- **WHAT NEEDS TO BE DONE**: Duplicate the material from the line with "Where should I click to: Open" to the line with "will (x=316, y=164).", including both of those lines.

- **SUPPLIED MATERIAL**:
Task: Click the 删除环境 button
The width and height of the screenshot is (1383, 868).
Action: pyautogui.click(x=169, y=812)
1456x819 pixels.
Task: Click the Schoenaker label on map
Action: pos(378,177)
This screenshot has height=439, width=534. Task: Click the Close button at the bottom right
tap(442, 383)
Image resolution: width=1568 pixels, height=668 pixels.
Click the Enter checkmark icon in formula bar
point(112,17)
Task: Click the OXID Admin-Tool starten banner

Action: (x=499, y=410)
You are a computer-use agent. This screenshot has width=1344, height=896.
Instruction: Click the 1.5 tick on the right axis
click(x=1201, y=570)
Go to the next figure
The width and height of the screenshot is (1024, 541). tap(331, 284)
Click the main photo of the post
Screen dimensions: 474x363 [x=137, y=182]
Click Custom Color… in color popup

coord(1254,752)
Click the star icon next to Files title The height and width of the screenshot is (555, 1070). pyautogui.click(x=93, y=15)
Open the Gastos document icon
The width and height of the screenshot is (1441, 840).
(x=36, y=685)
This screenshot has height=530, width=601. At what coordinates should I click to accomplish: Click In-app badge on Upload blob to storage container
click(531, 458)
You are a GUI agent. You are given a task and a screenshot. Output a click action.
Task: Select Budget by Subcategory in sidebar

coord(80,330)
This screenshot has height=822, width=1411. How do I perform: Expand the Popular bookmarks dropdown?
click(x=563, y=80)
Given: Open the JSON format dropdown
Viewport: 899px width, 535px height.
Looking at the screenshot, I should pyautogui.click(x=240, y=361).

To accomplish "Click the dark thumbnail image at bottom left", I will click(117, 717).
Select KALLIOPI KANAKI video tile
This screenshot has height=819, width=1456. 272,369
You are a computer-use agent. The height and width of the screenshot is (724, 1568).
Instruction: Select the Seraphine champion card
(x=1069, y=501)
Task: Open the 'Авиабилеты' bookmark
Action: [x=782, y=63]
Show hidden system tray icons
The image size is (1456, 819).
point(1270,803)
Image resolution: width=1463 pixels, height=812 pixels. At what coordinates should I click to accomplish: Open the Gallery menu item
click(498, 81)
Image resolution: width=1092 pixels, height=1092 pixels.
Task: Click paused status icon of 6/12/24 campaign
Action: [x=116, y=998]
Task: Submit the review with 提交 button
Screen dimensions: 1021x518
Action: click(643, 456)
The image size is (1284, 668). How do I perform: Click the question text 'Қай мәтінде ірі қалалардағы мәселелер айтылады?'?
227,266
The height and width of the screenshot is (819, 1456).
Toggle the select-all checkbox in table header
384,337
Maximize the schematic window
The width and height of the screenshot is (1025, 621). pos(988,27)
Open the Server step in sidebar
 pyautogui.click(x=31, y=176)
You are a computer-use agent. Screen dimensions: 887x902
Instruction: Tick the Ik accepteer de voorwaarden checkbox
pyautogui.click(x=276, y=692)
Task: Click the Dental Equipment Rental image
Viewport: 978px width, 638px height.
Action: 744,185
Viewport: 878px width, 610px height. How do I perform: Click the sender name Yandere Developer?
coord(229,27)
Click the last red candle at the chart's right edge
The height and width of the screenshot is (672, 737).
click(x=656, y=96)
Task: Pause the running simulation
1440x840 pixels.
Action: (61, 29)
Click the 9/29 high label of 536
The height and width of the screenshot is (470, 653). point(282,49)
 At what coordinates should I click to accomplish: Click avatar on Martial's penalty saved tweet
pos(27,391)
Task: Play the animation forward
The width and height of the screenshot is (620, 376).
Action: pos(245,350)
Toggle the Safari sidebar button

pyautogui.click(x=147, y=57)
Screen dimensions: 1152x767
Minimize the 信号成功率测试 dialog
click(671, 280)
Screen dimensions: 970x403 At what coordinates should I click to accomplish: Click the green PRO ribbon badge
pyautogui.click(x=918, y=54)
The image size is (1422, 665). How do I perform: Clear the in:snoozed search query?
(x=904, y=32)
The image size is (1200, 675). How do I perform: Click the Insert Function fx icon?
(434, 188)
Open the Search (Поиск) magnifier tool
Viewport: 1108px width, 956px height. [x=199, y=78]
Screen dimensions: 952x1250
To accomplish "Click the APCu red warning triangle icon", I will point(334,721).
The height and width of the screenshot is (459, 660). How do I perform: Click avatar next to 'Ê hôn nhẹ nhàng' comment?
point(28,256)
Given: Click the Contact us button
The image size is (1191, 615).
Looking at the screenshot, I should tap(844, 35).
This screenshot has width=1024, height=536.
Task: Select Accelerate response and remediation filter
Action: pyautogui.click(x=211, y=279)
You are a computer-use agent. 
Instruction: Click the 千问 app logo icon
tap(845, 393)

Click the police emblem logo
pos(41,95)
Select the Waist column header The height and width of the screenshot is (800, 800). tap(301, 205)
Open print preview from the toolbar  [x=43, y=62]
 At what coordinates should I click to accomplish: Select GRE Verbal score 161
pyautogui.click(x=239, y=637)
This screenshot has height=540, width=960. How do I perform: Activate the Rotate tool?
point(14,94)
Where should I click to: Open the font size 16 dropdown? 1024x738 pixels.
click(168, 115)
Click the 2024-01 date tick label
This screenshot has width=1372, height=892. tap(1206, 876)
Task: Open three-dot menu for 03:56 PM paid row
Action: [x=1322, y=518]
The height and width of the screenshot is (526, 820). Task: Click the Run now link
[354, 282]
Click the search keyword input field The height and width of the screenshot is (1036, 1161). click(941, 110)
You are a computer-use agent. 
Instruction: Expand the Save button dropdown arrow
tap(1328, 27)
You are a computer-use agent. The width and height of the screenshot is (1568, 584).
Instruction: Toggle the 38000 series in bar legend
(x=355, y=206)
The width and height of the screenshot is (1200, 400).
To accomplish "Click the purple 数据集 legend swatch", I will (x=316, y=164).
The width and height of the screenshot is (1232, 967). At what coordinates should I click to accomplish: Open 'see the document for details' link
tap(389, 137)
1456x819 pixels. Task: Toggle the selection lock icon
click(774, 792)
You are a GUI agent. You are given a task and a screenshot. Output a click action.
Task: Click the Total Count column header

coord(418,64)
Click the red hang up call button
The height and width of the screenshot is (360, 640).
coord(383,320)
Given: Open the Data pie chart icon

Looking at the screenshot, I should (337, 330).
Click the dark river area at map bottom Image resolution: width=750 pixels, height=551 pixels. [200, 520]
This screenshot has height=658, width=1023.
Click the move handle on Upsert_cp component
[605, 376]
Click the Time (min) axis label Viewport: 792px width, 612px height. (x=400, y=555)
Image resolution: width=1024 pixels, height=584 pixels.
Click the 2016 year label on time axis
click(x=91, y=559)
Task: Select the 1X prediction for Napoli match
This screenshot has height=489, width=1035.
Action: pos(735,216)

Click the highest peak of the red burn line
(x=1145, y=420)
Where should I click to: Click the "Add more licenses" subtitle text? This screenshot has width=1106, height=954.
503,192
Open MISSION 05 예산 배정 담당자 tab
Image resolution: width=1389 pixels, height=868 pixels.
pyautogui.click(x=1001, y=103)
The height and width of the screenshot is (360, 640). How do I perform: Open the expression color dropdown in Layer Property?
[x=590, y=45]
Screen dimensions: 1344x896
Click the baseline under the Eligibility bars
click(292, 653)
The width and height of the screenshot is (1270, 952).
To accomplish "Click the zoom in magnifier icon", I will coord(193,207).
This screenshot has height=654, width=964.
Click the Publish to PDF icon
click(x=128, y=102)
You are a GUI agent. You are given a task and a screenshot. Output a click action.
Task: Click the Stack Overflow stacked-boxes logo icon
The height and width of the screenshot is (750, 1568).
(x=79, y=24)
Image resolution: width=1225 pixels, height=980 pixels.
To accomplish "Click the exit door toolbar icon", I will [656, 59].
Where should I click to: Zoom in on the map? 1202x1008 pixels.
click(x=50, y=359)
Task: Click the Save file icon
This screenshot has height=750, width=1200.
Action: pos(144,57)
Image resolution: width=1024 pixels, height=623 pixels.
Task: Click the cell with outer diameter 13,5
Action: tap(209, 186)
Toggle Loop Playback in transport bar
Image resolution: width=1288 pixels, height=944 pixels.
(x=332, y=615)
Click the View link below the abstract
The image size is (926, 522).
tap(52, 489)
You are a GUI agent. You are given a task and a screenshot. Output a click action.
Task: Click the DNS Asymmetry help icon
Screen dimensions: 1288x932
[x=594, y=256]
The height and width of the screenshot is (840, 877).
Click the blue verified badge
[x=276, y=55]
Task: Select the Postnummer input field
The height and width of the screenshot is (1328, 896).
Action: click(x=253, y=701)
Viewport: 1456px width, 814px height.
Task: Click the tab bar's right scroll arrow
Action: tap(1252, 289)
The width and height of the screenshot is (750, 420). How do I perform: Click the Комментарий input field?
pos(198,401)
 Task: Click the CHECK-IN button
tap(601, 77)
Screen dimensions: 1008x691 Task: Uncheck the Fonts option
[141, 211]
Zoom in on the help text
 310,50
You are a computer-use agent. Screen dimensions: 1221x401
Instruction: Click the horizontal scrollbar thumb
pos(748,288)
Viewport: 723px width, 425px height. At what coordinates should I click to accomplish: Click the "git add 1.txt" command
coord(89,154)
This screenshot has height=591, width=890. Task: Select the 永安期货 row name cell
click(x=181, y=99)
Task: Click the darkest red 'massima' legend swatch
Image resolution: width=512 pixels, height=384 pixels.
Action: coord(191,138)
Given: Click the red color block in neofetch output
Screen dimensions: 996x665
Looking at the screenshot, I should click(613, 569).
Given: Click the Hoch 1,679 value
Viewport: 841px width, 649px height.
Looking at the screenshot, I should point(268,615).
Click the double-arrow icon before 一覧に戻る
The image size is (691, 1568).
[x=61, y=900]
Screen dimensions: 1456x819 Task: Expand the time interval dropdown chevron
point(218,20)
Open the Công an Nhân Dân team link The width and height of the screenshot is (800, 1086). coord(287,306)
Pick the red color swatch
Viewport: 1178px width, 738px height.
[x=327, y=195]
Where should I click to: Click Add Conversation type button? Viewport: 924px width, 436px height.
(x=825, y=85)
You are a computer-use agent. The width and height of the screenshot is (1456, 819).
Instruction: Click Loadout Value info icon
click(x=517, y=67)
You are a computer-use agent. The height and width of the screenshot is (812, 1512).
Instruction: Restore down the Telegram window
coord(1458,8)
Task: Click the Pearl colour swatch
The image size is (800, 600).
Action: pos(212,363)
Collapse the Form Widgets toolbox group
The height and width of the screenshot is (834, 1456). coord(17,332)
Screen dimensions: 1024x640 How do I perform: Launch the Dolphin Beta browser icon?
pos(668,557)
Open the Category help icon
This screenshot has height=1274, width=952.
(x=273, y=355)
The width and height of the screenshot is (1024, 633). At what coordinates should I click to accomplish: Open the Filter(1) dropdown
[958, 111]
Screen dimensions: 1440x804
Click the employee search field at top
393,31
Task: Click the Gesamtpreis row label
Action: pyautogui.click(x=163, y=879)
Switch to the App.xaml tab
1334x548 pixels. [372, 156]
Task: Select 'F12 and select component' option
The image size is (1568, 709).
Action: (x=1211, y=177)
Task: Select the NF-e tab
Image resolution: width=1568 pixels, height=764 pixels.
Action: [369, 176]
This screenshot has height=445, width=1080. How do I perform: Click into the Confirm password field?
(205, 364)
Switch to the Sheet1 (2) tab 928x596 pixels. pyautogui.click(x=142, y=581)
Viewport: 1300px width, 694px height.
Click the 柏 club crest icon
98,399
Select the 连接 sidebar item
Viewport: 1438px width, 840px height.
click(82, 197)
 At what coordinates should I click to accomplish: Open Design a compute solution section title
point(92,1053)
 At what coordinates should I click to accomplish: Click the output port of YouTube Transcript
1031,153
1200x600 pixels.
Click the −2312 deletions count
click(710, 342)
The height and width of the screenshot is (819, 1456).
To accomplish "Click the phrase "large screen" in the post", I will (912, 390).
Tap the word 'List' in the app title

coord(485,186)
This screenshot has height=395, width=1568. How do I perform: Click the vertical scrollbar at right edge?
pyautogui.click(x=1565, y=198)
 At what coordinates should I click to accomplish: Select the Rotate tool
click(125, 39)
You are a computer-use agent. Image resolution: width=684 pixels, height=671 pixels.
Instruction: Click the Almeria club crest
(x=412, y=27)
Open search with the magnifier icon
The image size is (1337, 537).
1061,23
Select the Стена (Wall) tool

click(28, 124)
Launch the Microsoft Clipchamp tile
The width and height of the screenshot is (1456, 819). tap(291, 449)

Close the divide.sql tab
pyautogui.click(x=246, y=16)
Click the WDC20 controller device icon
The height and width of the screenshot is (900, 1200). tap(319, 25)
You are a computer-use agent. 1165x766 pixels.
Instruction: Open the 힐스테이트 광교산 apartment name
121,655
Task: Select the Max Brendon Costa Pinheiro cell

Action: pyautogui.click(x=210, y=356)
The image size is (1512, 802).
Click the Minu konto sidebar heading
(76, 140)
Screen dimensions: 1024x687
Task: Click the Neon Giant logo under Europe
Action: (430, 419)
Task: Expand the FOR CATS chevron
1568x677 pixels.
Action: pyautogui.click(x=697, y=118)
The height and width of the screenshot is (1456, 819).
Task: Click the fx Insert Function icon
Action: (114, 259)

- **ANSWER BELOW**:
Where should I click to: Open the font size 16 dropdown? 1024x738 pixels.
click(168, 115)
Click the 2024-01 date tick label
This screenshot has width=1372, height=892. tap(1206, 876)
Task: Open three-dot menu for 03:56 PM paid row
Action: [x=1322, y=518]
The height and width of the screenshot is (526, 820). Task: Click the Run now link
[354, 282]
Click the search keyword input field The height and width of the screenshot is (1036, 1161). click(941, 110)
You are a computer-use agent. 
Instruction: Expand the Save button dropdown arrow
tap(1328, 27)
You are a computer-use agent. The width and height of the screenshot is (1568, 584).
Instruction: Toggle the 38000 series in bar legend
(x=355, y=206)
The width and height of the screenshot is (1200, 400).
To accomplish "Click the purple 数据集 legend swatch", I will (x=316, y=164).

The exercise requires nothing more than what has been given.